# vBulletin Test Forum



## Jezlad (Oct 14, 2006)

The vBulletin test forum i've been working on (and causing the downtime) recently is now ready for the user test phase.

www.heresy-online.net/forums

the portal is on

www.heresy-online.net/forums/cmps_index.php

In a few weeks Heresy Online is going to be switching software over to the superior vbulletin. 

This'll mean no more server errors! But also means a lot of work mostly on my part but we'll all have a part to play in the evolution of Heresy Online.

Your Signatures etc will all need redoing, avatars will need reuploading etc.
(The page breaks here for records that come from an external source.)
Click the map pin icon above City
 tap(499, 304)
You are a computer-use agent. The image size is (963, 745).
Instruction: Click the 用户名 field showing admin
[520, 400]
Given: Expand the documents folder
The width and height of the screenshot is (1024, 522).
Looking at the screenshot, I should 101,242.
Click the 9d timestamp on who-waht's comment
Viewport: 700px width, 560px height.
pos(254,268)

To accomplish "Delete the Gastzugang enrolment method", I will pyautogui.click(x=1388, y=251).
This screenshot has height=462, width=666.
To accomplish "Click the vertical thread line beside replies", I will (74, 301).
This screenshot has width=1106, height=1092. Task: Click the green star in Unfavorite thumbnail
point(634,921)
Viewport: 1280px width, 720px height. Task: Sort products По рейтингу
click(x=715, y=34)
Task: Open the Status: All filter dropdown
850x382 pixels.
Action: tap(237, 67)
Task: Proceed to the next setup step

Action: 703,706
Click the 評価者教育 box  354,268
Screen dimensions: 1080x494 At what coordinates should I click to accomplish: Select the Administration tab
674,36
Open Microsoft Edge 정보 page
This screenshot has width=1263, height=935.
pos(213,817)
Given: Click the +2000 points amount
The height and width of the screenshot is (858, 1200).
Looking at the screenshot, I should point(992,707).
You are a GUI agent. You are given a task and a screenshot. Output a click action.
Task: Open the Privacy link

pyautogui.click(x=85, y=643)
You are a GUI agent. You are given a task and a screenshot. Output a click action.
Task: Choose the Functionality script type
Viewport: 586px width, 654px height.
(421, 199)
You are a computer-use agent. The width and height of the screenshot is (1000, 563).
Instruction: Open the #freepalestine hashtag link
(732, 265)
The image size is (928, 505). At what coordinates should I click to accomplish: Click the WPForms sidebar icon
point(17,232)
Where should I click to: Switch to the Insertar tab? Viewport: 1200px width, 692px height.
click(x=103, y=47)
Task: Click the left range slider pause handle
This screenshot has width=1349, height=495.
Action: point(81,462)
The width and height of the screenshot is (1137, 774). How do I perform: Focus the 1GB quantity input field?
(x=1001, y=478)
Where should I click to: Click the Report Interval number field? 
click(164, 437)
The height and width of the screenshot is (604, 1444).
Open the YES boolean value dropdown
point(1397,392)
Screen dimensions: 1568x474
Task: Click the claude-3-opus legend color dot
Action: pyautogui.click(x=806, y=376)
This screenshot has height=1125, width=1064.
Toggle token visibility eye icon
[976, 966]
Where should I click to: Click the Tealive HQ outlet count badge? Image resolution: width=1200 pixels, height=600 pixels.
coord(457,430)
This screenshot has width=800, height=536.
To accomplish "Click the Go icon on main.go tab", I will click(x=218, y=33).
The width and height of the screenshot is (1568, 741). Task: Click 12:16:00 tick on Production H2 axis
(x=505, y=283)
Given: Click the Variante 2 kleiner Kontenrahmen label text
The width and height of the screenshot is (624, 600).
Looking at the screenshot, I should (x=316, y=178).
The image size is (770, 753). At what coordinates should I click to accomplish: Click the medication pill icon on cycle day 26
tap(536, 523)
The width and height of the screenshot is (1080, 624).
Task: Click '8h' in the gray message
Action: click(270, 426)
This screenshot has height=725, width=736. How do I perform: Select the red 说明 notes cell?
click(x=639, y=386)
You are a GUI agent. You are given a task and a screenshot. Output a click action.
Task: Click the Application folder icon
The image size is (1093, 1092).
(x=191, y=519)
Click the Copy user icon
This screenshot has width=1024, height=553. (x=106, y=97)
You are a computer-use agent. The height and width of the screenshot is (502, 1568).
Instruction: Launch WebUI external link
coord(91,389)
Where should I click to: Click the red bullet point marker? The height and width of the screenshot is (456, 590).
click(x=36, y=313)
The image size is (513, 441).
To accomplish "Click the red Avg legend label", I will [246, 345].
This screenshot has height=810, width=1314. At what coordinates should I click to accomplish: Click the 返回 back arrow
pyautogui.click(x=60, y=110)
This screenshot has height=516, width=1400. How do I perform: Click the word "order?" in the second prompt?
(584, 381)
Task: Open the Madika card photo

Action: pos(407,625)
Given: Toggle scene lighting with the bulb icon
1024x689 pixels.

All i'm asking is that you log into this forum and have a play with the interface. Post messages, send pm's etc.

Basically try to find any faults with it that I can fix before it goes fully live in the next week or so.

On a side note anything you post on this forum will be lost when we come to switching over so dont worry too much about content. 

To see the theme that we're going to go with theres a small drop down box at the bottom left. Drop it down and select Disturbed.

The more problems, awol accounts, errors etc we can find at this stage the better.

Have fun.


----------



## cccp (Dec 15, 2006)

cool! iv been on there for a while...better start posting, pming etc


----------



## Slade (Sep 7, 2007)

I prefer a logout option at the top of a page rather than just the bottom, but that's just me. overall i like it a lot


----------



## cccp (Dec 15, 2006)

i dont seem to have access to the mod forum, or any of the mod stuff.


----------



## Slade (Sep 7, 2007)

can't put an avatar up - not done yet? also, can't find gallery - personal or public; again, not done yet?


----------



## Jezlad (Oct 14, 2006)

> can't put an avatar up - not done yet? also, can't find gallery - personal or public; again, not done yet?


Strange.

It worked for me.

http://www.heresy-online.net/forums/memberlist.php?ltr=J&pp=0&sort=username&order=asc

Are you able to access the user cp to edit your avatar?


----------



## Slade (Sep 7, 2007)

I just get a box with the following

[header]Edit Avatar
[pic box]Your Current Avatar
No Avatar Specified 
[text]Avatars are small graphics that are displayed under your username whenever you post.
[button]Do not use an avatar
Note: if you have a custom avatar selecting this option will delete it.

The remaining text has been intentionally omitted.